• _Task goal_
Some entries follow. Reproduce exactly the lines starting at the one with "Click the country names geography input field" and stopping after the one with "Task: Select the 385.545,85₺ tax due amount".

Stored records
-- -- --
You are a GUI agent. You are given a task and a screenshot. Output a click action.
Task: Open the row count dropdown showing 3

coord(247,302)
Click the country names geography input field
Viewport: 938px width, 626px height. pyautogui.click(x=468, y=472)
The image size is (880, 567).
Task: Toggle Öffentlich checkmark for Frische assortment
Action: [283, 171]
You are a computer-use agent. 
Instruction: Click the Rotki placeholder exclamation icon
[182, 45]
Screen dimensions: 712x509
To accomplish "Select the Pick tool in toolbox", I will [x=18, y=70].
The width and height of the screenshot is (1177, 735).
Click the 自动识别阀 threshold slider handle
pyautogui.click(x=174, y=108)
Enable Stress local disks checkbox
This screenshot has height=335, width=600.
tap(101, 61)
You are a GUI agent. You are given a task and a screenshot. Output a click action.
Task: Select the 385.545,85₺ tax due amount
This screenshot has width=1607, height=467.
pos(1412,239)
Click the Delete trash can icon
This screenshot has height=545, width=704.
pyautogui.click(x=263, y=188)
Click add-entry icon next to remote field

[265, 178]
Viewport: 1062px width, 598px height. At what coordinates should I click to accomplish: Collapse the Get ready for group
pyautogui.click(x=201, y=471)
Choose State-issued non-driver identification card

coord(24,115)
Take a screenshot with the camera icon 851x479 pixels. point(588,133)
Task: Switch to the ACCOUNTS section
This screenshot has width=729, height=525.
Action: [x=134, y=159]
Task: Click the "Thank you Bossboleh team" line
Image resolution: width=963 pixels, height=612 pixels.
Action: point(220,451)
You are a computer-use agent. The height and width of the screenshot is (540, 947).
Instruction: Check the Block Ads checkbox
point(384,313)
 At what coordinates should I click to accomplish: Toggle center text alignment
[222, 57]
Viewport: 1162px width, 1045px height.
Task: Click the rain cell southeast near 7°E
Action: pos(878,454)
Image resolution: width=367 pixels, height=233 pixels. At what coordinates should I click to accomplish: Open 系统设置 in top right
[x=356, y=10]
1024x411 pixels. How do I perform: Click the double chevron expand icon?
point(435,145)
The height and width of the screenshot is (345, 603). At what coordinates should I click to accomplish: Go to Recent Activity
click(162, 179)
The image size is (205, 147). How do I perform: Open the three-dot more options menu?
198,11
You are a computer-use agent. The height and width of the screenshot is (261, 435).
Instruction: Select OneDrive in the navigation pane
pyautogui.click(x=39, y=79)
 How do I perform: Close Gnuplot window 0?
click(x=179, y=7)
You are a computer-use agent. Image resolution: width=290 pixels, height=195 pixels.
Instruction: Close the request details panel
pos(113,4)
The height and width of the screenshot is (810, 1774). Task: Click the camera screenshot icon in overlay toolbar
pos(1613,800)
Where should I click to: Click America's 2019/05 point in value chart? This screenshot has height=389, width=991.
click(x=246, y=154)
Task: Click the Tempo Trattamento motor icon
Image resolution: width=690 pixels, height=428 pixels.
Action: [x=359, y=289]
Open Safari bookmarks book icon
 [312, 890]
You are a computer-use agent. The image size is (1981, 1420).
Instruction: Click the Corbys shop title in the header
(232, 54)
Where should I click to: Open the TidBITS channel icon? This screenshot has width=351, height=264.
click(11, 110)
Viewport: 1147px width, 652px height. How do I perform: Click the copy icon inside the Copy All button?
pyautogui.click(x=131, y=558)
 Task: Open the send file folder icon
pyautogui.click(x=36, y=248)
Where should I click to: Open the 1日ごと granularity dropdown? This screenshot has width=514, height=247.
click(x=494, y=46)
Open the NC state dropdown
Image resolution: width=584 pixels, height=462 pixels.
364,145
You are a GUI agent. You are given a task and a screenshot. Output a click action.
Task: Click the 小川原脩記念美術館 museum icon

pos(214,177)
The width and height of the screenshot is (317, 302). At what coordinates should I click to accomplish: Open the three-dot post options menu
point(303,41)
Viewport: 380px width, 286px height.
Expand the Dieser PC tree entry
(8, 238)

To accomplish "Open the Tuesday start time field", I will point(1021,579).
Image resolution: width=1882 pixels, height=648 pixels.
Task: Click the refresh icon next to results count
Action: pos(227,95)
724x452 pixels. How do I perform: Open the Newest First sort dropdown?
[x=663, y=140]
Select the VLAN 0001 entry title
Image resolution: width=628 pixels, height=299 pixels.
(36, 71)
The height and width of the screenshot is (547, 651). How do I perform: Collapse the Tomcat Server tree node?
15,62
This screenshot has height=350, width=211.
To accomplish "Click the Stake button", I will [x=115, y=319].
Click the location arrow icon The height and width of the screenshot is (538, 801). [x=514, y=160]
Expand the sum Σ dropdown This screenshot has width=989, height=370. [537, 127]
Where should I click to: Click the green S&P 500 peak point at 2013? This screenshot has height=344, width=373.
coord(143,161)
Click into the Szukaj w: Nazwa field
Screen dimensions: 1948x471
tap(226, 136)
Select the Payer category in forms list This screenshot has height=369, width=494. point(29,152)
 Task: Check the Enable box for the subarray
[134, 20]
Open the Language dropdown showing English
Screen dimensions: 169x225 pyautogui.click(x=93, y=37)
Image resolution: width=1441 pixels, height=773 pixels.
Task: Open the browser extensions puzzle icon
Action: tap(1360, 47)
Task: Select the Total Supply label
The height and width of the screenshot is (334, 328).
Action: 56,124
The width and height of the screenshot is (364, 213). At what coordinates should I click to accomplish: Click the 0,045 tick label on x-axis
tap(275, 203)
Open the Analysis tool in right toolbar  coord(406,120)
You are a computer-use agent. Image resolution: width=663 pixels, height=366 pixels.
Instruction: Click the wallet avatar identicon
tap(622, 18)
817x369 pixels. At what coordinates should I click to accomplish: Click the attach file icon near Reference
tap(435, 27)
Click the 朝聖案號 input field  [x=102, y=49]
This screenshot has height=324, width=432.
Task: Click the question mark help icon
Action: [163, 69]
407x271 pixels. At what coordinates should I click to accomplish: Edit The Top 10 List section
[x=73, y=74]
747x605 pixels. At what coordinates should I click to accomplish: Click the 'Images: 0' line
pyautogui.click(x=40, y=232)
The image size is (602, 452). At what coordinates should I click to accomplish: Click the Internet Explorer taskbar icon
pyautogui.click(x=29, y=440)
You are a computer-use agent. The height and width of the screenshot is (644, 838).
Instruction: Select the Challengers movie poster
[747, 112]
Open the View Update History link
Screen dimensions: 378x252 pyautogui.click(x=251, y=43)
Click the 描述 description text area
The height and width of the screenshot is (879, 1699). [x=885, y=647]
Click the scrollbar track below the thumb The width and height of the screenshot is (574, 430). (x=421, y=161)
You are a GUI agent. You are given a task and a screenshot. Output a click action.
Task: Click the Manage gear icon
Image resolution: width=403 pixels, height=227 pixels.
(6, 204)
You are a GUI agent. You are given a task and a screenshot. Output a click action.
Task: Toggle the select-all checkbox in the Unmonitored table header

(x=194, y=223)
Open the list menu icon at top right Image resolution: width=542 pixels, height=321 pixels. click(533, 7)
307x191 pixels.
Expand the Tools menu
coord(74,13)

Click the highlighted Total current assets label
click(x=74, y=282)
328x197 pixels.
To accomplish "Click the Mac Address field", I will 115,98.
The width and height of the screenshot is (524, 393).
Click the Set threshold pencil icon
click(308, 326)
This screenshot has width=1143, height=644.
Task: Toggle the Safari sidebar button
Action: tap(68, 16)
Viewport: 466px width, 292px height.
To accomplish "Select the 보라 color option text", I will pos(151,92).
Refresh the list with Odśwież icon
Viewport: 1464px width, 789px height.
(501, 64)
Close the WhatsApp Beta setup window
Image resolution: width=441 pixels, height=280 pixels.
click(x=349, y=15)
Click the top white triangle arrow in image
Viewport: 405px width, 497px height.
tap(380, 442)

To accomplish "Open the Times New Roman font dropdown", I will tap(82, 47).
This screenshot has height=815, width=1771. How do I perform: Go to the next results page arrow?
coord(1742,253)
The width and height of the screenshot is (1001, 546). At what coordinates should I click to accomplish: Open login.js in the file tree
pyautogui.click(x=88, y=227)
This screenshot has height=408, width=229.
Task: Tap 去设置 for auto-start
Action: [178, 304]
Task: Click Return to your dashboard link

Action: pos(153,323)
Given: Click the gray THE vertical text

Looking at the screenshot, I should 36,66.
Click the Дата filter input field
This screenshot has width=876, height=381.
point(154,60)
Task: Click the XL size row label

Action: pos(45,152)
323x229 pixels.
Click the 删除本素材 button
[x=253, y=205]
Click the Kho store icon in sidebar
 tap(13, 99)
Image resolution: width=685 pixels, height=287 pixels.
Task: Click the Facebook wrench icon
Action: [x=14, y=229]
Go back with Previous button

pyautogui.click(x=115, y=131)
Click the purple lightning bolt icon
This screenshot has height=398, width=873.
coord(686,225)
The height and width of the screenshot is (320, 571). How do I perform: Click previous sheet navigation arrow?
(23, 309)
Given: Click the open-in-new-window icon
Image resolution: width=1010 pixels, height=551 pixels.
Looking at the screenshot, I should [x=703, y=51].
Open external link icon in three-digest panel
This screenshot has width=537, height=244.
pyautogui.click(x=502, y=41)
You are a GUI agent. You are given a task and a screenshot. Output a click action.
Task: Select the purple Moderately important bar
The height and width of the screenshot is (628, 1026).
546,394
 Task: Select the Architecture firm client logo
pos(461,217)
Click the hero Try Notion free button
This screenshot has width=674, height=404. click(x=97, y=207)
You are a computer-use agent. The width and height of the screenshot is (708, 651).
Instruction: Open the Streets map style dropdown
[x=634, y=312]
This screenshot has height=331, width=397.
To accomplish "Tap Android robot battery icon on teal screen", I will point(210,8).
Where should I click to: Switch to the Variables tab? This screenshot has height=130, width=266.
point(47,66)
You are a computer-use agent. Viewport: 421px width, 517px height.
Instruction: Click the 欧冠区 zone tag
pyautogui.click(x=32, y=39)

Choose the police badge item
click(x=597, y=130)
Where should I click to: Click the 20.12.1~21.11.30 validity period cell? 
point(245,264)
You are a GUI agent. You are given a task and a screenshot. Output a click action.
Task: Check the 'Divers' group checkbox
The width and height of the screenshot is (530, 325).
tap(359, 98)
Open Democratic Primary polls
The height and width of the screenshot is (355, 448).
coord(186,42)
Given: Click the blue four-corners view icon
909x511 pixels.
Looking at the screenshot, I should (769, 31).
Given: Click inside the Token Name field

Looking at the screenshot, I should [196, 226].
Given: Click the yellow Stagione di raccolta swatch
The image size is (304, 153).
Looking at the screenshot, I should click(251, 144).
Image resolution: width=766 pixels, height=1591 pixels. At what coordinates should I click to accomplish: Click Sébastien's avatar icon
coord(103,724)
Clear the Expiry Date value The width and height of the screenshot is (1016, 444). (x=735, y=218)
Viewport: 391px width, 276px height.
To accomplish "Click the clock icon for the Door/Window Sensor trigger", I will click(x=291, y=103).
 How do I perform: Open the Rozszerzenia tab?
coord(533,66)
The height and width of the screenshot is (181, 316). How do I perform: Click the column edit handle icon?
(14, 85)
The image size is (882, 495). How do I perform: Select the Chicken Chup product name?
-- -- --
• _Response to the task_
Click the country names geography input field
Viewport: 938px width, 626px height. pyautogui.click(x=468, y=472)
The image size is (880, 567).
Task: Toggle Öffentlich checkmark for Frische assortment
Action: [283, 171]
You are a computer-use agent. 
Instruction: Click the Rotki placeholder exclamation icon
[182, 45]
Screen dimensions: 712x509
To accomplish "Select the Pick tool in toolbox", I will [x=18, y=70].
The width and height of the screenshot is (1177, 735).
Click the 自动识别阀 threshold slider handle
pyautogui.click(x=174, y=108)
Enable Stress local disks checkbox
This screenshot has height=335, width=600.
tap(101, 61)
You are a GUI agent. You are given a task and a screenshot. Output a click action.
Task: Select the 385.545,85₺ tax due amount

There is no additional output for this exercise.